Please transcribe exactly, and only, the lines of the data below between the line holding "Identify the click" and the line holding "CPS (437, 718)", inclusive.

━━ RECORDS

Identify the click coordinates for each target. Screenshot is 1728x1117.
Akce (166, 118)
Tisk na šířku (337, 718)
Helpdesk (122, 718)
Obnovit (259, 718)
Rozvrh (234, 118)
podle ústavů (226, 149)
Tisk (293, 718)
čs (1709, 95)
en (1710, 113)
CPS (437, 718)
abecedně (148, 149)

━━━━
━━ RECORDS

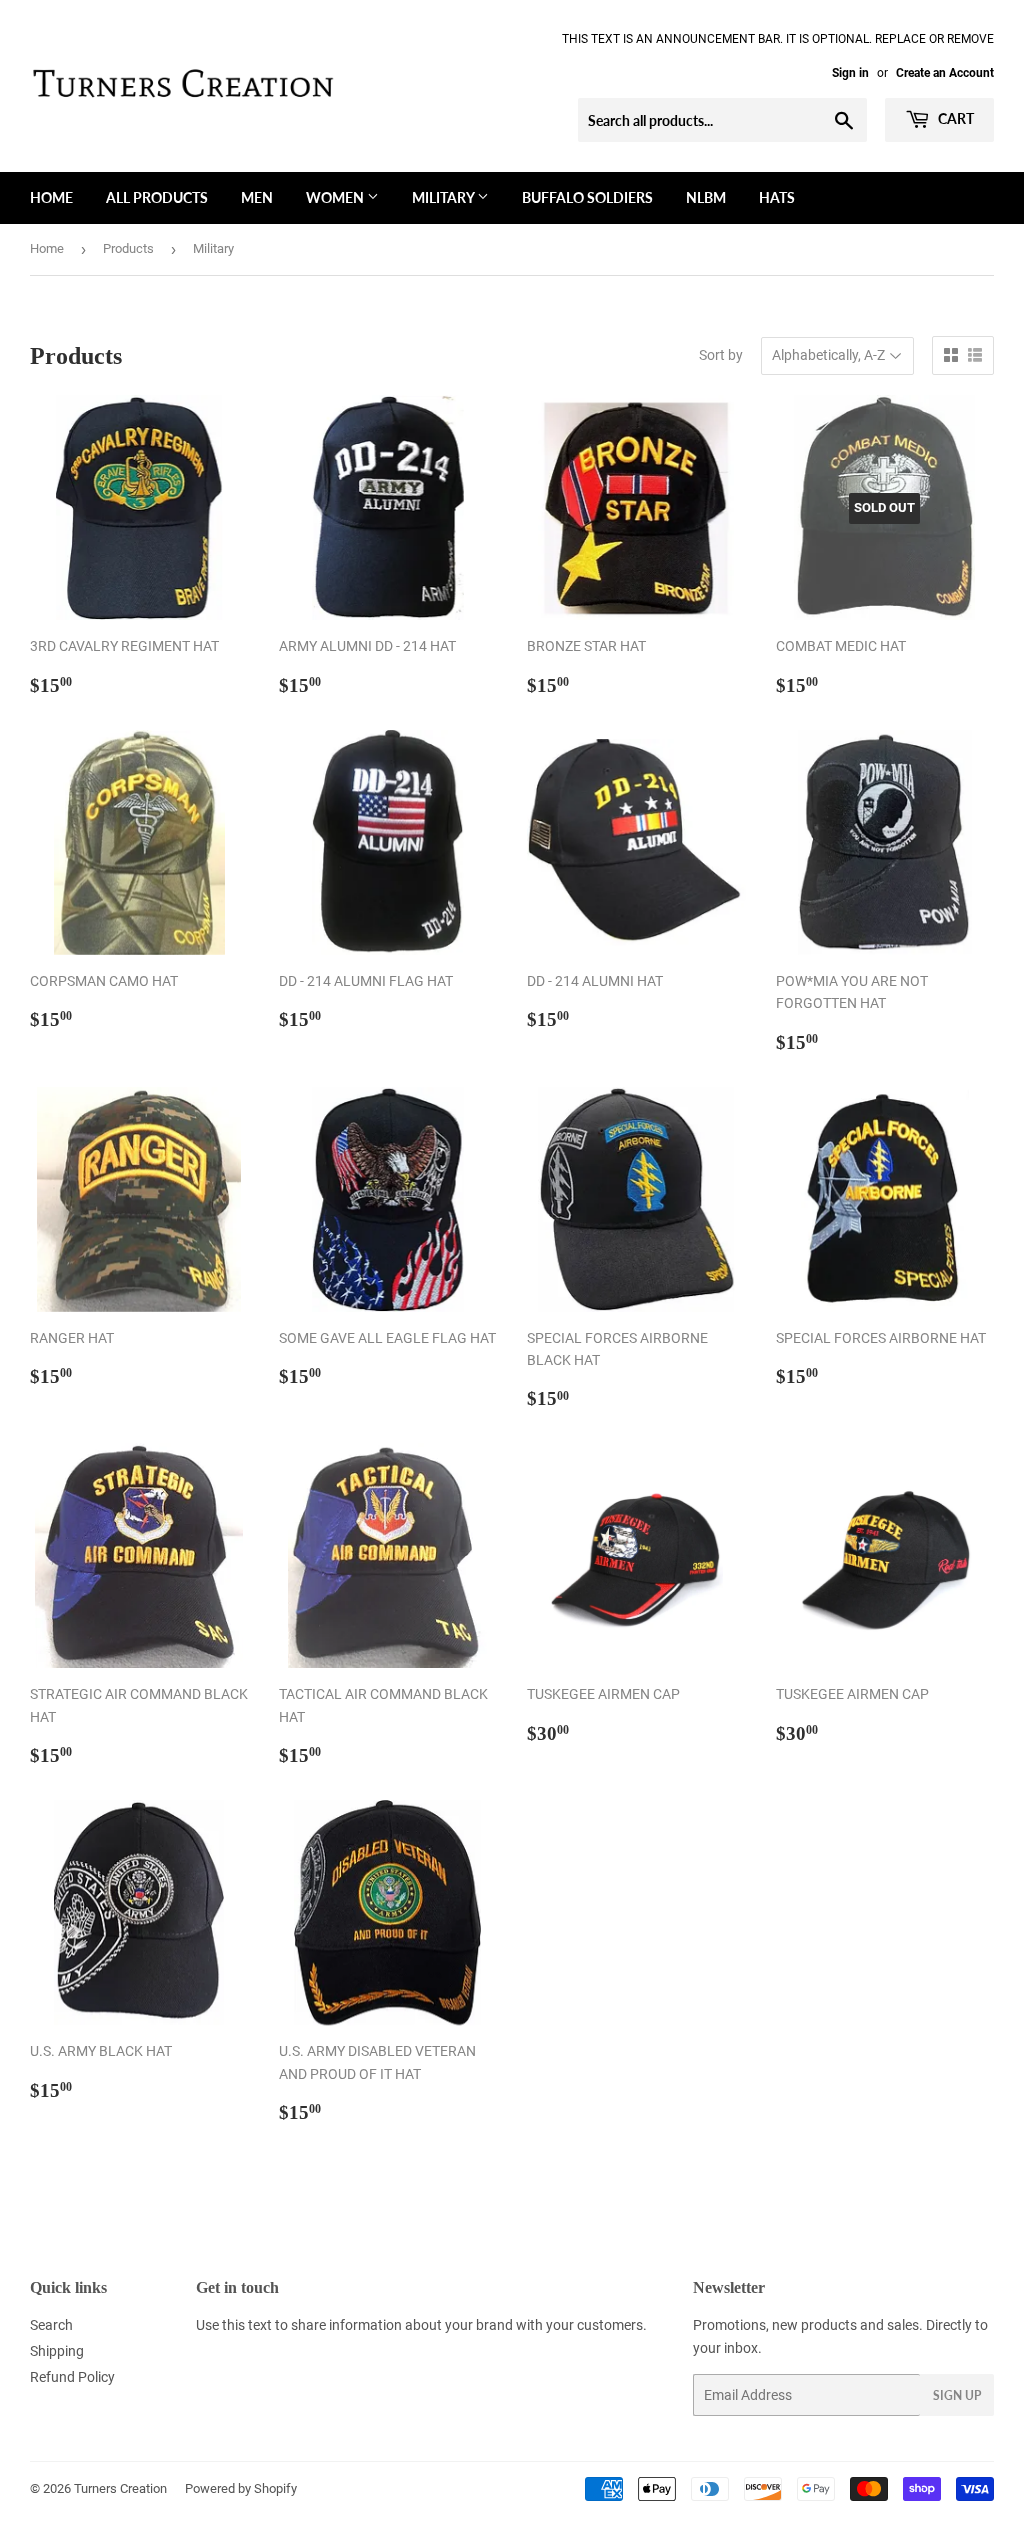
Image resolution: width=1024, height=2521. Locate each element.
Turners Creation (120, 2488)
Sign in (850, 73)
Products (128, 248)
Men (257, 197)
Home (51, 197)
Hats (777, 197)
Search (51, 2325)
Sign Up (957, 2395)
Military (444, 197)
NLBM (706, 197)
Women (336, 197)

━━━━
━━ RECORDS

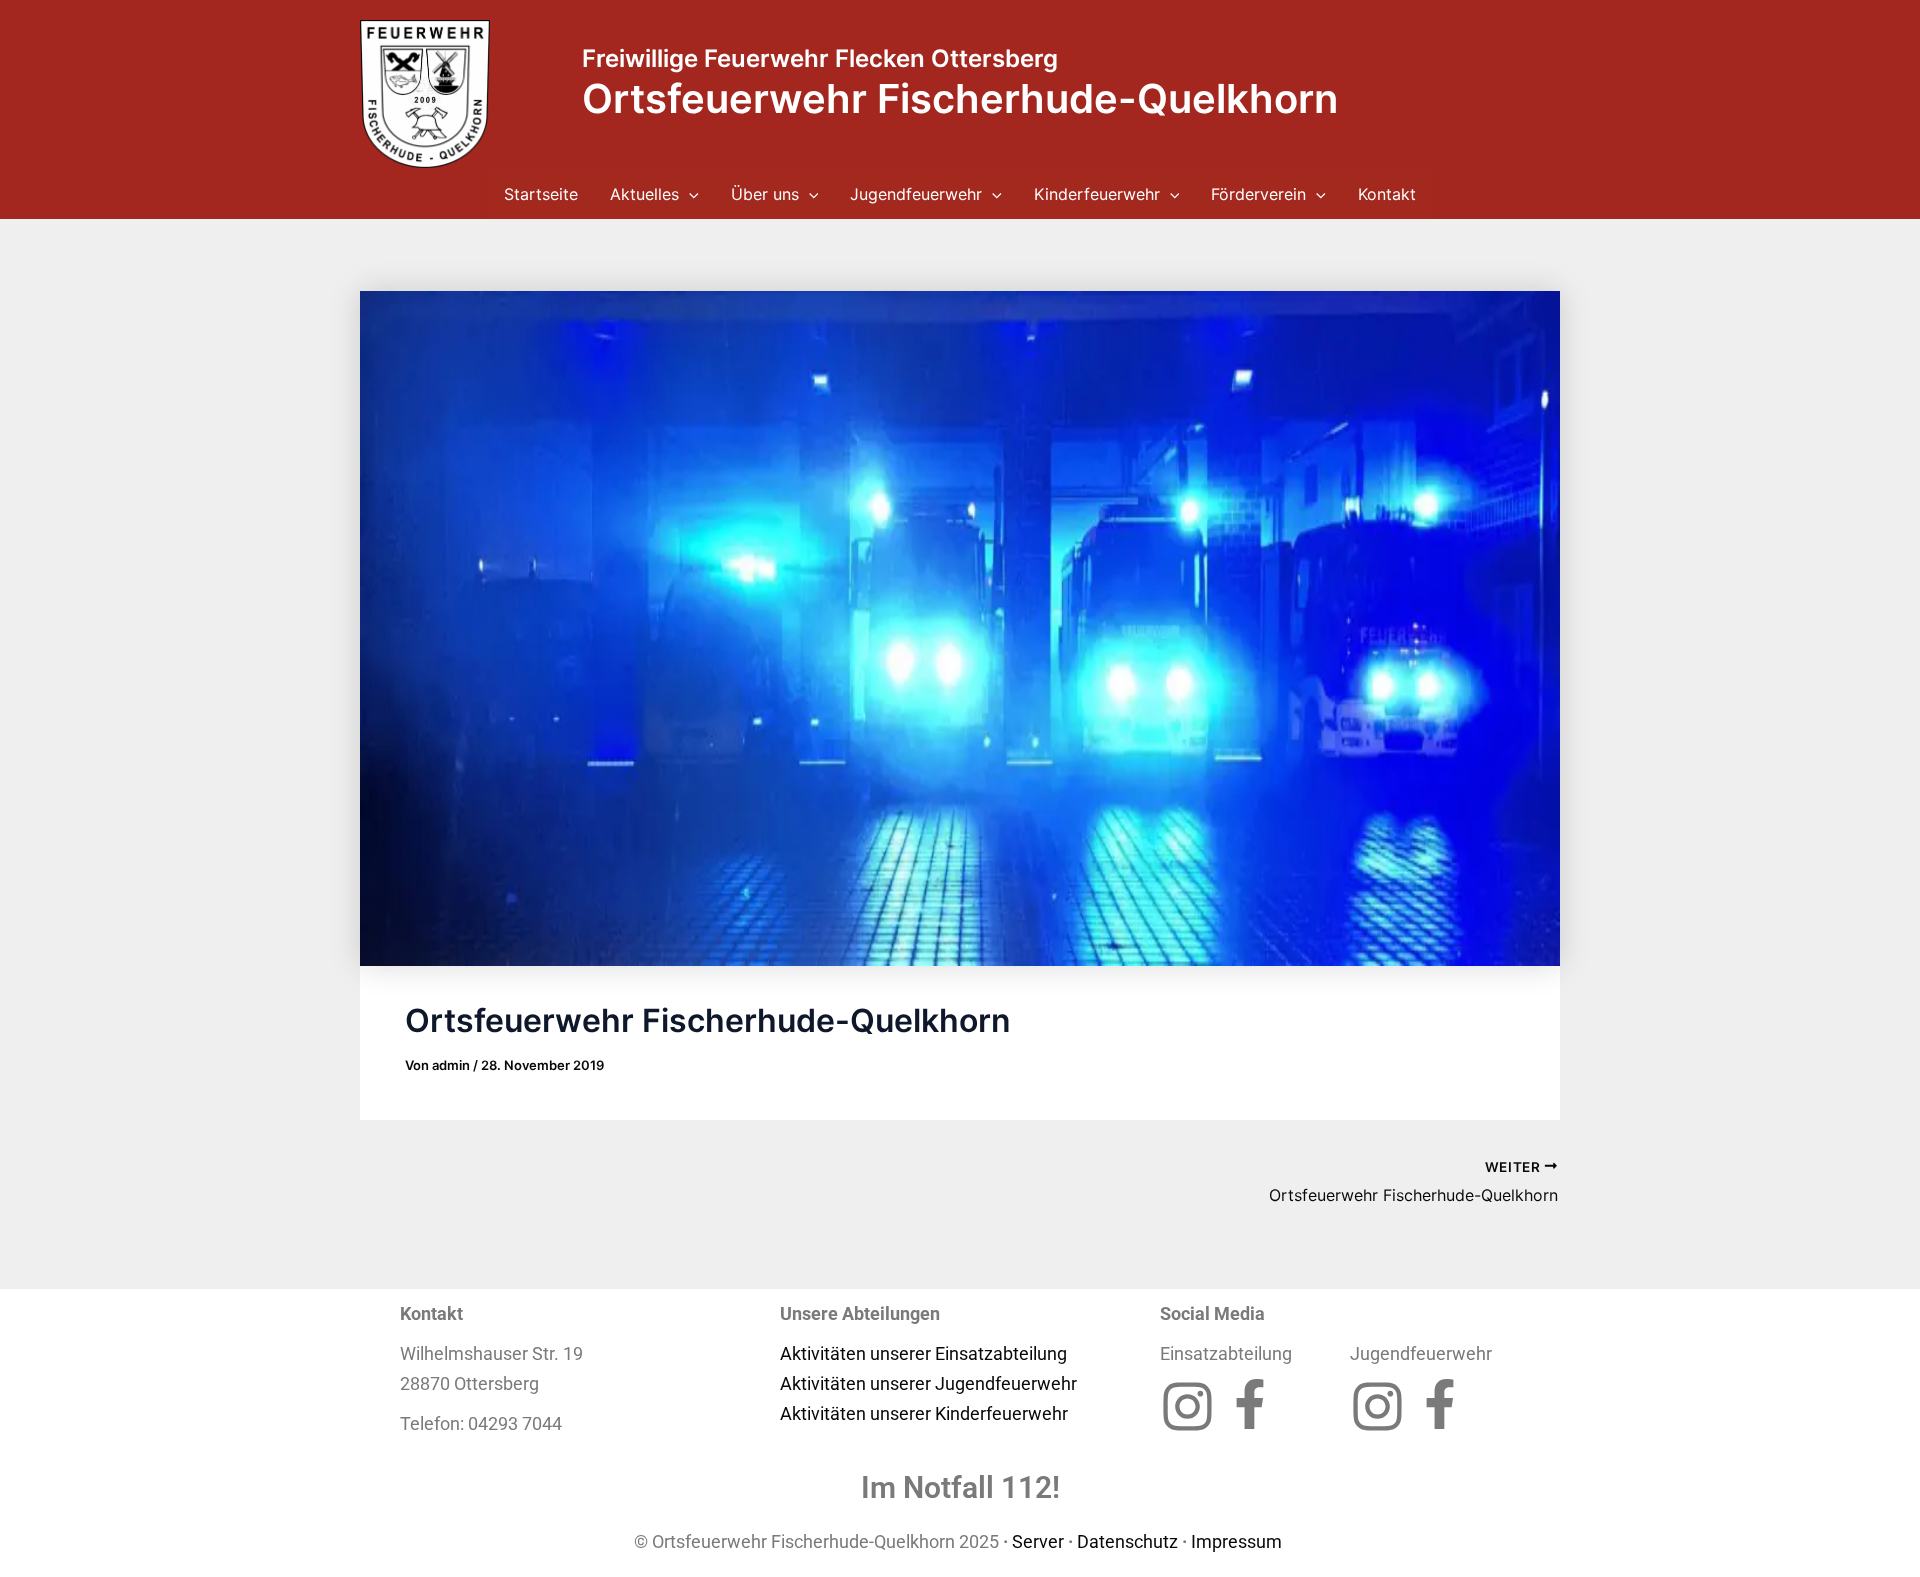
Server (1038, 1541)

━━━━

RESPONSE AREA
Identify the click coordinates for each target. Screenshot is 1728x1117.
Akce (166, 118)
Tisk na šířku (337, 718)
Helpdesk (122, 718)
Obnovit (259, 718)
Rozvrh (234, 118)
podle ústavů (226, 149)
Tisk (293, 718)
čs (1709, 95)
en (1710, 113)
CPS (437, 718)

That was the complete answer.